Sudut ferry adalah sudut antara perahu dengan arah aliran sungai bukan dengan tepi sungai. Pada aliran pelan sangat mungkin melakukan ferry lurus memotong aliran arus air, tetapi dengan arus cepat, kebanyakan usaha memotong aliran arus dilakukan dengan ferry bersudut ox sampai 45 derajat.

Ada 2 macam ferry yaitu:

A.Haluan mengarah ke hulu (Bow Upstream ferry)

Bow Upstream ferry dilakukan dengan dayung maju dan mengarahkan posisi perahu ke hulu dengan sudut 45 derajat, terhadap aliran arus dan perahu akan menuju arah yang diinginkan. Jika kecepatan perahu ke hilir ingin diperlambat, maka lakukan Bow Upstream ferry dengan sudut kurang dari 45 derajat dan sebaliknya perbesar sudut hingga tepat atau mendekati aliran alur sungai. Umumnya sudut ferry sebesar 45 derajat adalah sudut optimum.

B.Haluan mengarah ke hilir (Bow Downstream ferry).

Sebaliknya Bow Downstream ferry dilakukan dengan dayung balik dan mengarahkan buritan ke hulu dengan sudut 45 derajat menuju arah tempat yang diinginkan.

PERENCANAAN JALUR (PLANNING A COURSE)

Sebelum melewati  jeram, rencanakan dahulu jalur mana yang dipilih untuk di lewati, karena bila diamati dengan seksama ada banyak alur jeram yang secara langsung merupakan rintangan yang harus dihindari. Pilih jalur termudah. Dengan melewati suatu jalur jeram yang tepat, berarti jeram yang dilewati tersebut tidak perlu dengan melakukan manuver yang berlebihan. Cukup mengikuti kecepatan aliran arus air yang ada pada jeram tersebut.
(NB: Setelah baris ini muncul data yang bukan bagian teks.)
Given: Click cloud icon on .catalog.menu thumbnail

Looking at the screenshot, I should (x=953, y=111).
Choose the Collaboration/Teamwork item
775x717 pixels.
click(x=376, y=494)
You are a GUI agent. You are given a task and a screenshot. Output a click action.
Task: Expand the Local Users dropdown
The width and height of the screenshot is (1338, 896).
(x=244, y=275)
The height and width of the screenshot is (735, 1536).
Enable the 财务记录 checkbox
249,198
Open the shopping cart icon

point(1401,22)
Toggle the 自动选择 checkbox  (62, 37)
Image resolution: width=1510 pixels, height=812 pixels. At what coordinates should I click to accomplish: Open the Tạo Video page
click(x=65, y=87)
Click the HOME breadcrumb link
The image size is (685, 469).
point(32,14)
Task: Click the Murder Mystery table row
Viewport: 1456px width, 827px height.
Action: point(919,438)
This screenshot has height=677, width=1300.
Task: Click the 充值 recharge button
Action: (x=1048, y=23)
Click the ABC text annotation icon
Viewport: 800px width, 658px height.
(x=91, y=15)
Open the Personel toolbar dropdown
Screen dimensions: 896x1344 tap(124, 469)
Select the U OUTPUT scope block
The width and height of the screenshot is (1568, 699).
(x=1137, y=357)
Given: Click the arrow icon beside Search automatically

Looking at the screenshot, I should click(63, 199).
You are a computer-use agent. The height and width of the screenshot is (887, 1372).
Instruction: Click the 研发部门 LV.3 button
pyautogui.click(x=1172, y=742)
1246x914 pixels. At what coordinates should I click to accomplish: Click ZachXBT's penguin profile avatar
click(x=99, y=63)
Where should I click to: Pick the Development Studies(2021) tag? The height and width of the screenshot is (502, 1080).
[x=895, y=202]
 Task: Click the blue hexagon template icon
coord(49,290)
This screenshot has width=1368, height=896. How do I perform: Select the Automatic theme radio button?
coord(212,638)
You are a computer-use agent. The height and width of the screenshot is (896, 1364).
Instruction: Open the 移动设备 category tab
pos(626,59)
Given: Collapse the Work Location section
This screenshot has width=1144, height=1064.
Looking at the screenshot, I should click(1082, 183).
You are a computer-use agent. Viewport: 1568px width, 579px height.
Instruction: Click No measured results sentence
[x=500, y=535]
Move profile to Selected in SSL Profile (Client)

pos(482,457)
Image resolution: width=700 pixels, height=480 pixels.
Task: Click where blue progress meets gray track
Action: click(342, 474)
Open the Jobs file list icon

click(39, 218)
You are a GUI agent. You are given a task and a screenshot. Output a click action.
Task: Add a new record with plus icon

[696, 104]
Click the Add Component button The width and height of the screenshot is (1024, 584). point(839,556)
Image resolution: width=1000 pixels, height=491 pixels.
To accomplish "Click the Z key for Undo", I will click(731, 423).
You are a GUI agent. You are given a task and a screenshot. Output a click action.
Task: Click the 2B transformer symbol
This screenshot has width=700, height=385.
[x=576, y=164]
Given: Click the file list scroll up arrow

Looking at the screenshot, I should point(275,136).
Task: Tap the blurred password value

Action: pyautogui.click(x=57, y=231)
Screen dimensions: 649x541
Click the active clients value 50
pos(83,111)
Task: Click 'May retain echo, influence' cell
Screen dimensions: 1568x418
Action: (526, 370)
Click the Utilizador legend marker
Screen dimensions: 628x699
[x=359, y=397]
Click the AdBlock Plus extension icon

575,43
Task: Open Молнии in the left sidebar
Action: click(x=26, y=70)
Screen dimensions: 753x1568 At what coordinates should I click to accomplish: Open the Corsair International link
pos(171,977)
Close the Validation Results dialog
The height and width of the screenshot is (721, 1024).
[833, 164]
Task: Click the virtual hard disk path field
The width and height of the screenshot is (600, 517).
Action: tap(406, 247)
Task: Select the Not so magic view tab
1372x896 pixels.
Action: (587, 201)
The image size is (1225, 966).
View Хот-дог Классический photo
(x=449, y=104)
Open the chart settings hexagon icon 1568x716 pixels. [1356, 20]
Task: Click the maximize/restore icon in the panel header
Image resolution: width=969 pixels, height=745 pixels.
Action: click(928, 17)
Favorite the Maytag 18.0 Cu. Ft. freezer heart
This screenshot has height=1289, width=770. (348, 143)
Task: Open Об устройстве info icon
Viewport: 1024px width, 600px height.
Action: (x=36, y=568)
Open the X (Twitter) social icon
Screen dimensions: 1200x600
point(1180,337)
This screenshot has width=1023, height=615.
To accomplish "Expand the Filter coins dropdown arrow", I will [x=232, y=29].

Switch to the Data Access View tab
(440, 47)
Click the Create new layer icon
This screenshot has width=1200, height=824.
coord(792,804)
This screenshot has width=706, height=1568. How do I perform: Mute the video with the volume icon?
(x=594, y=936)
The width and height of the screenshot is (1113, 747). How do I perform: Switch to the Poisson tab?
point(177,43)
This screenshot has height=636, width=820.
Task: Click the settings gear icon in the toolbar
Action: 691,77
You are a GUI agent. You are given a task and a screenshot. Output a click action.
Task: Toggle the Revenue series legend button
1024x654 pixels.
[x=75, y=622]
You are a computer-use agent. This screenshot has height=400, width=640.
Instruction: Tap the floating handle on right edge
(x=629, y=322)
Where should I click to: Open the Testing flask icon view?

Dalam memutuskan suatu jalur tetentu, resiko melakukan kesalahan harus diperhitungkan. Kerap kali setelah kita menentukan suatu jalur, berulang kali harus diamati dari mulut hingga kaki lidah air.Setelah berhasil melalui alur diantara batu-batu, maka jalur-jalur tersebut dipelajari dan diingat kembali untuk digunakan sebagai patokan dalam pengarungan selanjutnya.

Pada aliran yang bertenaga kuat, minimumkan usaha manuver, karena manuver cenderung memepercepat keadaan perahu terbalik. Sebab akhir dari aliran arus yang kuat membentuk ombak dan gelombang yang tinggi.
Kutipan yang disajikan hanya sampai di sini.